(Stored data entries)
········
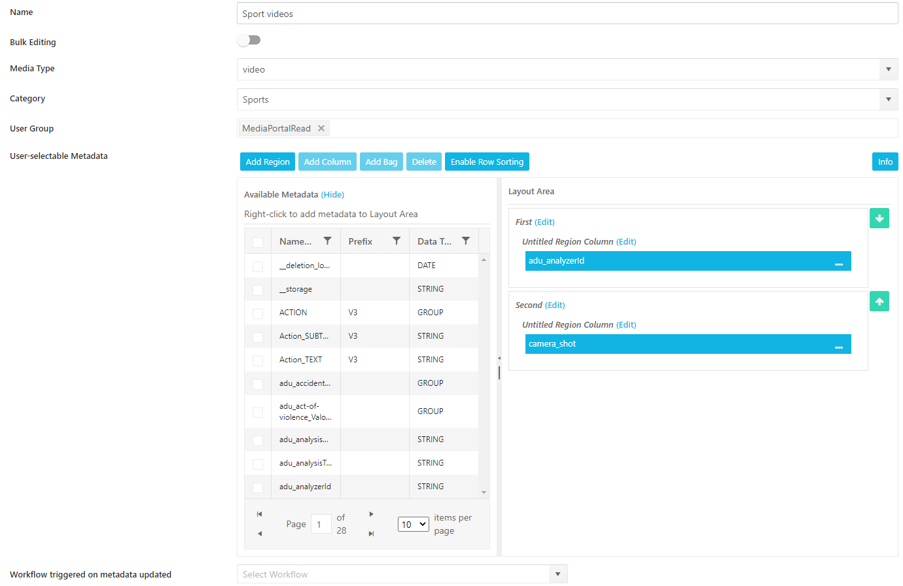Check the ACTION metadata row checkbox
Screen dimensions: 903x586
[x=258, y=313]
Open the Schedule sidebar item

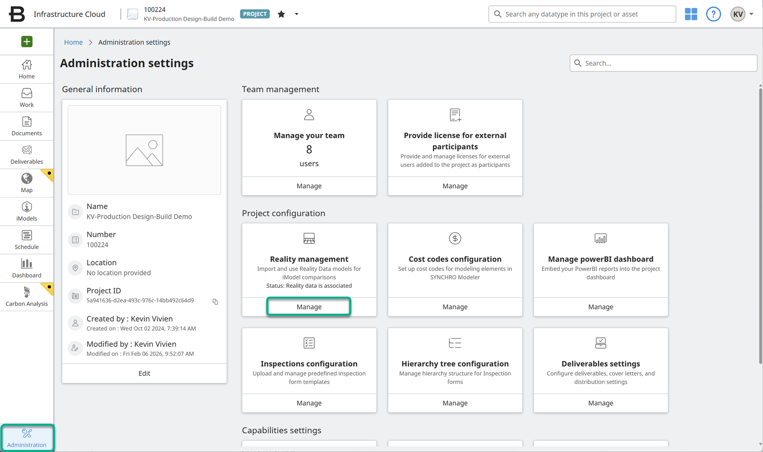(27, 240)
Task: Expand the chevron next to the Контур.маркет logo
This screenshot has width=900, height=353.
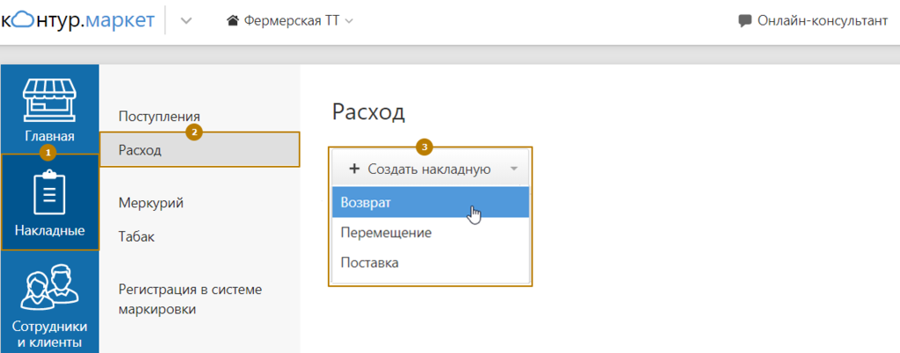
········
__Problem to work on__
Please print the lines from the one holding "Open the Schedule sidebar item" through the end of the records above, unchanged and with the pictures left out.

__Output below__
Open the Schedule sidebar item

(27, 240)
Task: Expand the chevron next to the Контур.маркет logo
This screenshot has width=900, height=353.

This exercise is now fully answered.